La buona notizia? La parodontite si può prevenire.

  • Spazzolare tre volte al giorno, con uno spazzolino adeguato e muovendo le setole lungo il bordo gengivale;
  • Utilizzare filo interdentale o scovolini quotidianamente;
  • Pulizie professionali regolari dal dentista o igienista, ogni 6 mesi;
  • Ridurre o eliminare il fumo e controllare il diabete, spesso con buoni risultati anche sulla salute gengivale;
  • Adottare uno stile di vita sano: alimentazione bilanciata, poca quantità di zuccheri, idratazione, e niente alcool o tabacco.

Un messaggio personale

Da medico e da nipote, anch’io ho visto in famiglia quanto i denti dei nonni fossero importanti affinché potessero sentirsi ancora attivi e parte della famiglia. Concordo con l’OMS quando invita a non trascurare la salute orale, perché con piccoli gesti quotidiani può essere mantenuta anche in età avanzata.

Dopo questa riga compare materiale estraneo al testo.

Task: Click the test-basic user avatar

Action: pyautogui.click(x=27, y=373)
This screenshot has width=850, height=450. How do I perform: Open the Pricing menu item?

Conclusione e invito pratico

La parodontite è una patologia silenziosa, ma solo fino a quando non la affrontiamo con tempestività. A partire da una buona igiene quotidiana, dalla prevenzione e da controlli regolari, possiamo difendere il sorriso e la dignità di chi viaggia oltre i 50 o 60 anni.

Invito pratico? Se hai notato sanguinamento gengivale o altri segnali, prenota una visita. Una diagnosi precoce può mantenere i tuoi denti forti e saldi nel tempo.